For those unfamiliar with sales/marketing SLAs, they generally work like this: The marketing leader commits to generating a certain number of leads that meet a particular quality score, while the sales leader agrees to follow up with those leads in a pre-determined amount of time. Think of it as the corporate equivalent of the Congressional “reaching across the aisle” pledge.
Brian Kardon, CMO of a predictive analytics company called Lattice Engines, has not only established an SLA, but his team also lets Sales know when their response time violates the agreement. “So often, the communication path between Sales and Marketing is one way,” said Kardon. “Sales asks Marketing to do things, and Marketing does them. But Marketing needs Sales to do things, too. Two-way communication leads to better overall performance and collaboration.”
Kardon instituted the stringent SLA because his research shows that shorter response time correlates to higher sales conversion. Similarly, the State of Inbound data shows a positive correlation between establishing an SLA and receiving more marketing budget. In fact, marketers who established an SLA were 10 times more likely to have their marketing increased rather than cut.
The connection between the presence of an SLA and increased budget was tight enough to get us thinking about potential causative factors. We realized the agreement itself is a proxy — an emblem representing collaboration where conflict has historically existed. In a healthy organization, Sales and Marketing form a symbiotic unit in which each group gives and takes from the other. Even though the CEO hasn’t collapsed the two functions into a single department, the pact between the two leaders demonstrates an alignment that supersedes organizational structure.
An SLA also speaks to a willingness to be held accountable — and to hold others accountable. Many executives, including Newscred CEO Shafqat Islam, consider accountability to be among the most coveted qualities in a marketing leader. Islam explained that 40% of his company’s revenue is directly sourced by Marketing. He added, “There is no sugarcoating it: My VP of Marketing is accountable for revenue numbers as much as my head of Sales. Both are profit centers.”

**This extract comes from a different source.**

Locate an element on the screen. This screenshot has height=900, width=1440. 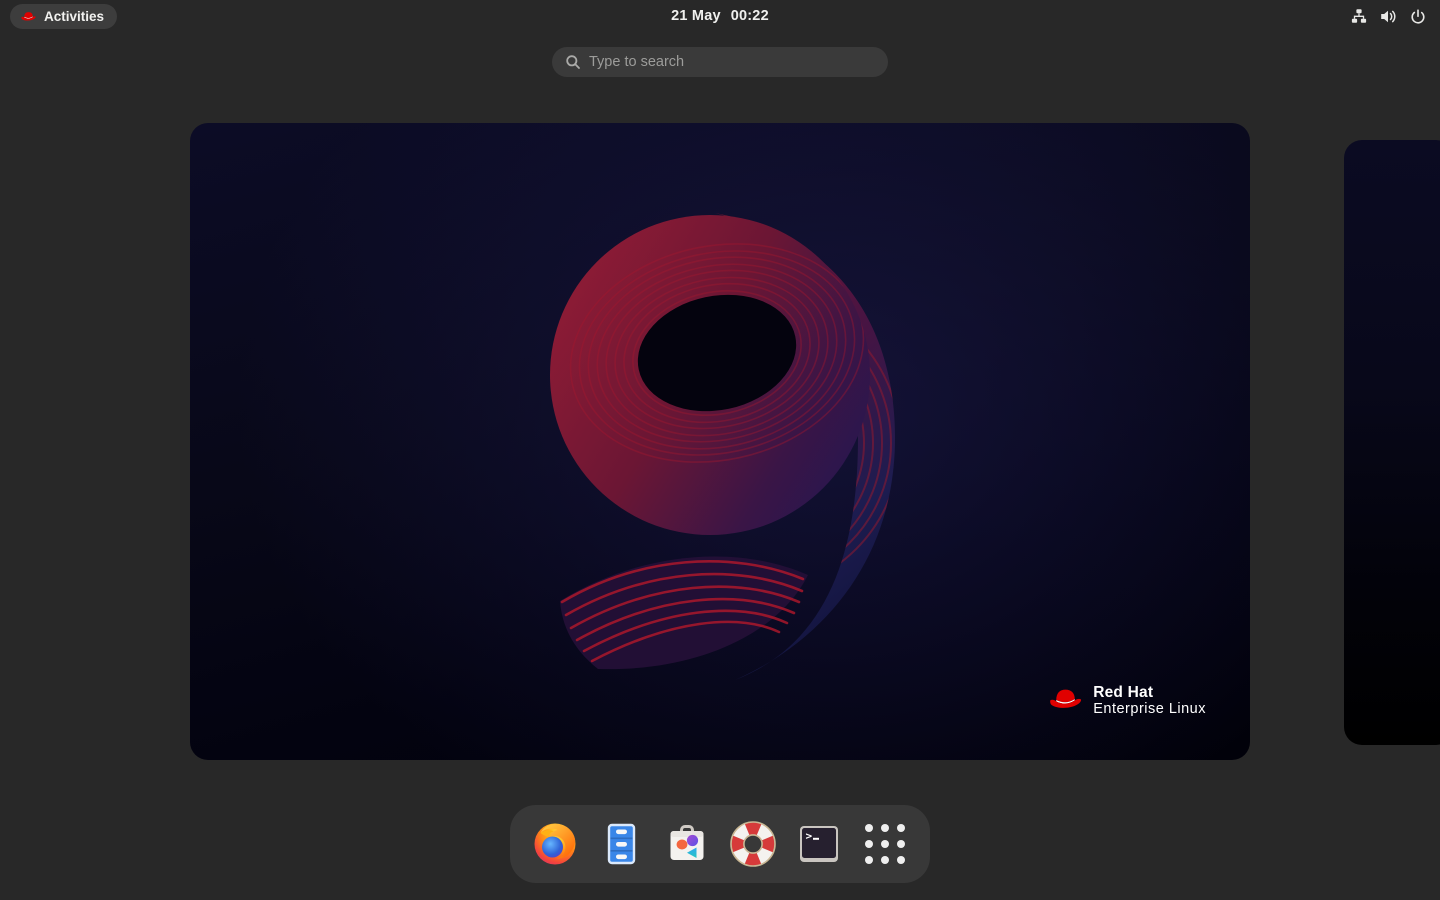
activities-button: Activities is located at coordinates (64, 16).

Lastly an SLA works best if results are gauged according to data, not opinion. Without an objective measure of success, the two executives may find themselves in a perpetual negotiation, thereby undermining the absolute accountability and pulling at the fabric of collaboration. Marketers who commit to a well-constructed SLA are marketers who are committed to data. And, as it happens, the skills required to analyze lead volume, quality, and dispensation data are also the very same skills required to calculate marketing impact, which, as it turns out, also correlates to favorable budgets.
“Our culture values accountability and transparency. If you buy into this system and deliver, we reward you, and reward you often,” said Islam.

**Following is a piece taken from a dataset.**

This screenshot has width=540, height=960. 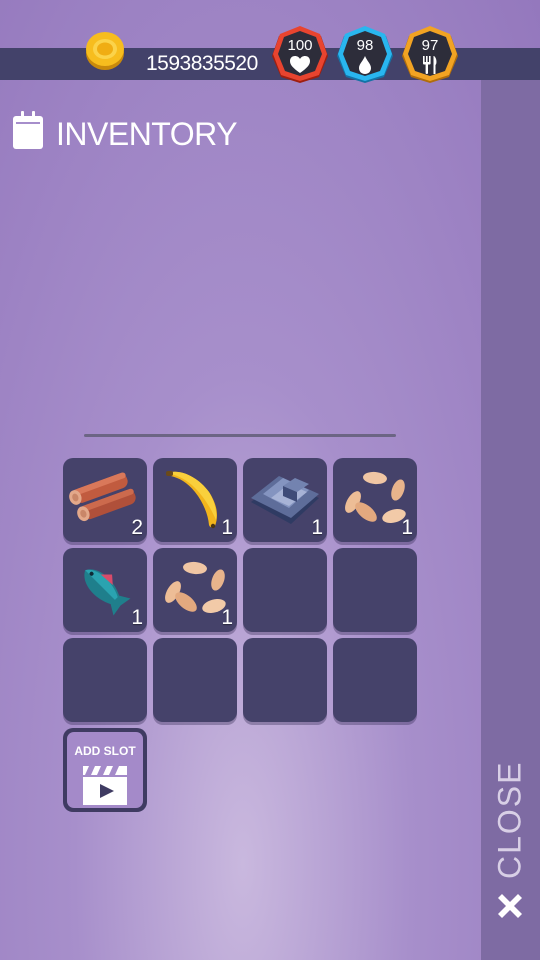 What do you see at coordinates (105, 786) in the screenshot?
I see `video-clapper-icon` at bounding box center [105, 786].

If an SLA is a proxy for collaboration, accountability, and objectivity, then one would expect most companies to have such an agreement in place. Not so fast. It’s not until Marketing’s budget exceeds $500,000 that its leaders are expected to have an SLA in place.
So if you are running marketing at a larger organization, you’re expected to have an SLA in place. If you haven’t established one, you’re trailing your peers. While marketing leaders at smaller companies may not be expected to have an SLA, establishing one can be a valuable way to differentiate yourself … and, perhaps in doing so, ratchet your budget up to “big company” ranges.